Adword-Werbung vorliegend aber ausnahmsweise unzulässig
Allerdings sah das Gericht vorliegend besondere Umstände vorliegen, wodurch die identische Verwendung des Unternehmenskennzeichens in der Adwords-Anzeige doch die Markenrechte des Antragstellers verletze. Es bedürfe ausnahmsweise eines Hinweises zum Fehlen einer wirtschaftlichen Verbindung zwischen dem Werbenden und dem Markeninhaber. Denn für den Internetnutzer liege aufgrund des Vertriebssystems der Antragsgegnerin die Vermutung nahe, dass es sich beim Antragsteller um ein Partnerunternehmen der Antragsgegnerin handele. Die Antragsgegnerin betreibe ein Vertriebssystem, das Online-Marketing für die Behandlung von Invisaling-Zahnschienen anbiete. Für den Internetnutzer sei erkennbar, dass die Antragsgegnerin nur mit bestimmten Kieferorthopäden zusammenarbeite, die von ihr zertifiziert werden. Somit rechne der Nutzer bei der Internetsuche auch nur mit Kennzeichen der Antragsgegnerin. Der Internetnutzer verstehe die Anzeige dahingehend, dass das Unternehmen des Antragstellers von der Antragsgegnerin zertifiziert und Teil ihres Systems sei.

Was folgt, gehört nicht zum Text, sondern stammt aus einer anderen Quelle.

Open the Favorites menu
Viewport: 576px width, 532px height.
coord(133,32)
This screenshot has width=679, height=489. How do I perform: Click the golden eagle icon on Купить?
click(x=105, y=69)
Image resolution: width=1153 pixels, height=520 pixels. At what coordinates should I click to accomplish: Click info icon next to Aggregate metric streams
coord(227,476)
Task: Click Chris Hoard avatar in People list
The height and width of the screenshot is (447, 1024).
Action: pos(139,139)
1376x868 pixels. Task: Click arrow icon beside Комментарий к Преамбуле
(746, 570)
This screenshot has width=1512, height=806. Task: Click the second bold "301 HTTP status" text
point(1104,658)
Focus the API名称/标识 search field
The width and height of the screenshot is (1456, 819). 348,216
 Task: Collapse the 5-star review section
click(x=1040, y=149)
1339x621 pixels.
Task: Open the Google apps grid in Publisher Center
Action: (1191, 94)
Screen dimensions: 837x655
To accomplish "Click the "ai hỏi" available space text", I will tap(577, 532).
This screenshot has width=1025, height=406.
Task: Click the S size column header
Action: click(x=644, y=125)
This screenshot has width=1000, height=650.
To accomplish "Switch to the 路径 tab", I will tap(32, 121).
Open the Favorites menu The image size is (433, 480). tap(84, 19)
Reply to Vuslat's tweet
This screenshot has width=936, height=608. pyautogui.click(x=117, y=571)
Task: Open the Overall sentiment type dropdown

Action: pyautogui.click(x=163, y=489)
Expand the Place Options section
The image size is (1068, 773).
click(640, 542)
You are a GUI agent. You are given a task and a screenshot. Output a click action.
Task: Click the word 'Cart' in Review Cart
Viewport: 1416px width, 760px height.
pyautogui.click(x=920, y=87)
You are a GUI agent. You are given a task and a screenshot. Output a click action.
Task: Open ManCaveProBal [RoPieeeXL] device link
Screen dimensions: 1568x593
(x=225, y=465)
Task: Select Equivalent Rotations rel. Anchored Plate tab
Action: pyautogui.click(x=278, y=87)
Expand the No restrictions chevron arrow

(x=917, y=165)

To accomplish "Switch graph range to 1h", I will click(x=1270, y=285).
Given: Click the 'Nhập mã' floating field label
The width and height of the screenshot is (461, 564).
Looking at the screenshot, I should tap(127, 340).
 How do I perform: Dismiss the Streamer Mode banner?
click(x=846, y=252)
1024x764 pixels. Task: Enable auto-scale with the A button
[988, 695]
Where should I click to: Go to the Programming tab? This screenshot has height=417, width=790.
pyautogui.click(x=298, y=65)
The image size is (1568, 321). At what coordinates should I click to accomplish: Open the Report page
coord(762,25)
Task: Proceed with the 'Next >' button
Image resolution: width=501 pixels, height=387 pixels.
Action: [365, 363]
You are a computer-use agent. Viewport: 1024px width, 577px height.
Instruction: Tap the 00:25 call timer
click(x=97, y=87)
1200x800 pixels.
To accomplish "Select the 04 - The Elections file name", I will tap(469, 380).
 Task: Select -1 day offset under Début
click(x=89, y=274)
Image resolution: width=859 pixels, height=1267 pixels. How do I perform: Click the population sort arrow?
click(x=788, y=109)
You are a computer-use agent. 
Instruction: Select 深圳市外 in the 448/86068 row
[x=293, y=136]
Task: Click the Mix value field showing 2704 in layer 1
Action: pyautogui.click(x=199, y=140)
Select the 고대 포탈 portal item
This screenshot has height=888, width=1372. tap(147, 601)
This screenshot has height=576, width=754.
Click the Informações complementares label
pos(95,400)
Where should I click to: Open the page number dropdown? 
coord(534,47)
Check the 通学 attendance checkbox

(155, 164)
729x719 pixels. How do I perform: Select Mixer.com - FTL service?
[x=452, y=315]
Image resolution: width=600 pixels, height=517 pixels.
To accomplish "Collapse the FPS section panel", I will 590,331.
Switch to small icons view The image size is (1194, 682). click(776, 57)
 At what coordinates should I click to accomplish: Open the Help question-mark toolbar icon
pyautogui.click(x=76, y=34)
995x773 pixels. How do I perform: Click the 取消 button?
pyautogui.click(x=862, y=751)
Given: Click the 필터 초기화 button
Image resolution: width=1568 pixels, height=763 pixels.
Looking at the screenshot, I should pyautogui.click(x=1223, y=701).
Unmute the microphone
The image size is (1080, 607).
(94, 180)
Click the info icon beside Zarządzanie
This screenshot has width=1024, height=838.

Hinweis auf Fehlen einer wirtschaftlichen Verbindung erforderlich
Das OLG befand, dass unter diesen besonderen Umständen die Beeinträchtigung der Herkunftsfunktion nur durch Hinweis auf das Fehlen einer wirtschaftlichen Verbindung ausgeschlossen werden könne. Der EuGH habe sich in der Sache „Interflora“ mit einem Fall auseinandergesetzt, bei dem das Vertriebsnetz des Markeninhabers aus zahlreichen Einzelhändlern zusammengesetzt gewesen sei. Er kam zu dem Schluss, dass es für den Internetnutzer in derartigen Fällen besonders schwer sei zu erkennen, wer zum Vertriebsnetz gehöre. Daher müsse beurteilt werden, ob der Internetnutzer durch die Werbeanzeige erkennen könne, dass der Einzelhändler nicht zum Vertriebsnetz des Markeninhabers gehöre.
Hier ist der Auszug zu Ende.